Samsung Orion SoC - dual-core A9 + "5 times the 3D graphics performance"

Either way its going to be the fastest Android smartphone device of its generation...what does everyone think those quad A9's are going to be clocked at?
According to those scores it is clocked at 1400mhz, so should offer roughly similar performance to dual core Kraits.

Also how come the off screen score is twice the frame rate as the standard on screen test..when the device runs at 720p?? is it a different test?
Probably because off screen scores aren't limited to 60fps so they can test full performance.
 
35% jump in Egypt offscreen compared to the magiclego4212, but only 15% up on the pro offscreen, seems hard to rationalise.
Magiclego was also showing clock of 1.4Ghz.
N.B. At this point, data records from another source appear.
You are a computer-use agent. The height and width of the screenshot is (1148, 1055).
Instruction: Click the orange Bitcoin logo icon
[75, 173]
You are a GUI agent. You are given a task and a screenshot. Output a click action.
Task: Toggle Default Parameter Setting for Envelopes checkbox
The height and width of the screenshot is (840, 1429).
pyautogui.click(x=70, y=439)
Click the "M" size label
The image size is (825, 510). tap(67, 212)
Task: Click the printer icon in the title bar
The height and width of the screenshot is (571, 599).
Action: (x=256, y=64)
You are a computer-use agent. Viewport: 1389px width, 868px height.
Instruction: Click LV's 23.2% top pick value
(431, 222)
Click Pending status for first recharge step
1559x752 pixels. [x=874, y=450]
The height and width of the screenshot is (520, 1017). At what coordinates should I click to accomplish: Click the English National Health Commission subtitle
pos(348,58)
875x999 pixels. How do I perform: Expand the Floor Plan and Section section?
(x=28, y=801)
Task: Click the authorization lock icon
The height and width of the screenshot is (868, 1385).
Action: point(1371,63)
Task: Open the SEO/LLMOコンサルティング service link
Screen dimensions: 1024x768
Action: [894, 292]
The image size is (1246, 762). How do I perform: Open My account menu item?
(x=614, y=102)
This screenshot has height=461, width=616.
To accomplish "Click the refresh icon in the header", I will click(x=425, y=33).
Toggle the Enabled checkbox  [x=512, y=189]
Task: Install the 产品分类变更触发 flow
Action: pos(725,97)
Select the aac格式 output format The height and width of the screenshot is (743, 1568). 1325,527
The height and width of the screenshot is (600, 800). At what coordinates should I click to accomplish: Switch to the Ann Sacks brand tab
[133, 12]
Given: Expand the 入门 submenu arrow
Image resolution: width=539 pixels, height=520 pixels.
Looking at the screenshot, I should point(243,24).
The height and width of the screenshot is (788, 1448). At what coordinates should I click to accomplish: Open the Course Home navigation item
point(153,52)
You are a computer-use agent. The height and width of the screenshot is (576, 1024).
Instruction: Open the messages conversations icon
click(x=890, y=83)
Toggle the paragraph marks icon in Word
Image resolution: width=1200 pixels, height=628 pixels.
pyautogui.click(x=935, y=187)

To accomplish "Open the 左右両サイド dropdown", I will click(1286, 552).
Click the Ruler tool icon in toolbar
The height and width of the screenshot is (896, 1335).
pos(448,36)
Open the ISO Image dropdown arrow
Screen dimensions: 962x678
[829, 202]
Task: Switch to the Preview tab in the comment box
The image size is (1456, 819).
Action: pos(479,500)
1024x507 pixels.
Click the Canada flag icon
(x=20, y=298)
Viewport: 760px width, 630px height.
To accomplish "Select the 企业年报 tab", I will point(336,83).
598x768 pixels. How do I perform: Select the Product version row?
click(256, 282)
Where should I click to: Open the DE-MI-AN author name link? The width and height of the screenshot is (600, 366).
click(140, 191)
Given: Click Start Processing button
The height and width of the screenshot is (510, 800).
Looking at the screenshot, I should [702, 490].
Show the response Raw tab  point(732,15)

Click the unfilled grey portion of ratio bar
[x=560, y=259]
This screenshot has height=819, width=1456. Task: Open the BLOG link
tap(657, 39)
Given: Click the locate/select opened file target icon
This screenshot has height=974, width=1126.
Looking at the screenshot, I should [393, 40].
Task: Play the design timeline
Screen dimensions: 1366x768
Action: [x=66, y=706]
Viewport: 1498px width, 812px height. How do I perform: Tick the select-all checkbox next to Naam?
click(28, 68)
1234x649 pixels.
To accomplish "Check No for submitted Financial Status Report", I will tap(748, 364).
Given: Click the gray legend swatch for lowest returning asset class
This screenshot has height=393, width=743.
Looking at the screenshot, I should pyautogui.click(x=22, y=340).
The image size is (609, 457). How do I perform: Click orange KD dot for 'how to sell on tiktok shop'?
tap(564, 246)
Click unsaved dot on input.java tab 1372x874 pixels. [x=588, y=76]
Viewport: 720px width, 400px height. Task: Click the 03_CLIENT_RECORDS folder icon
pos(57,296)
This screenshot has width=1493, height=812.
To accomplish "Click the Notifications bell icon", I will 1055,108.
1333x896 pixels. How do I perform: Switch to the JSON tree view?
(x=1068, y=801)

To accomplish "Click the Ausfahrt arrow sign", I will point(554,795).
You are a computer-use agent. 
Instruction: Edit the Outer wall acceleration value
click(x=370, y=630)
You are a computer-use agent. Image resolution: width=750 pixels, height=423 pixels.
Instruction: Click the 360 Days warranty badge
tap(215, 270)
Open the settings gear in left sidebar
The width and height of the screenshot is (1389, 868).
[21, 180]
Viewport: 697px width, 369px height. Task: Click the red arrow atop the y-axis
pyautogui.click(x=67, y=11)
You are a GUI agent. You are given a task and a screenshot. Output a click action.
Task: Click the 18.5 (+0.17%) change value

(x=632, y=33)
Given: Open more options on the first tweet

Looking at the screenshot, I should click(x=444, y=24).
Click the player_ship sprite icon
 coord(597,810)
Also how come the off screen score is twice the frame rate as the standard on screen test..when the device runs at 720p?? is it a different test?

Because it is offscreen and not frame rate limited of course.
 
Cheers...i should of realised that.

No i meant what do you think the shipping clock speed of GS3 will be...rumours sway from 1.5-1.8ghz?
 
Pro is probably CPU bound, so won't see a huge increase with GPU uplift.

Dunno.

Where the 1Ghz ipad2 is 3% slower in egypt, it is actually 16% quicker in pro. One would assume a CPU bound benchmark would show a difference in favour of the 1.4Ghz S3, but it is the opposite.

Additonally, ipad2->ipad3 showed a 60% increase in pro (and around 56% increase in egypt), with no change in cpu speed. Although there are major changes to the memory bandwidth on ipad3, if Anandtech is to be believed these are really only exposed to the GPU.
 
Last edited by a moderator:
Dunno.

Where the 1Ghz ipad2 is 3% slower in egypt, it is actually 16% quicker in pro. One would assume a CPU bound benchmark would show a difference in favour of the 1.4Ghz S3, but it is the opposite.

Additonally, ipad2->ipad3 showed a 60% increase in pro (and around 56% increase in egypt), with no change in cpu speed. Although there are major changes to the memory bandwidth on ipad3, if Anandtech is to be believed these are really only exposed to the GPU.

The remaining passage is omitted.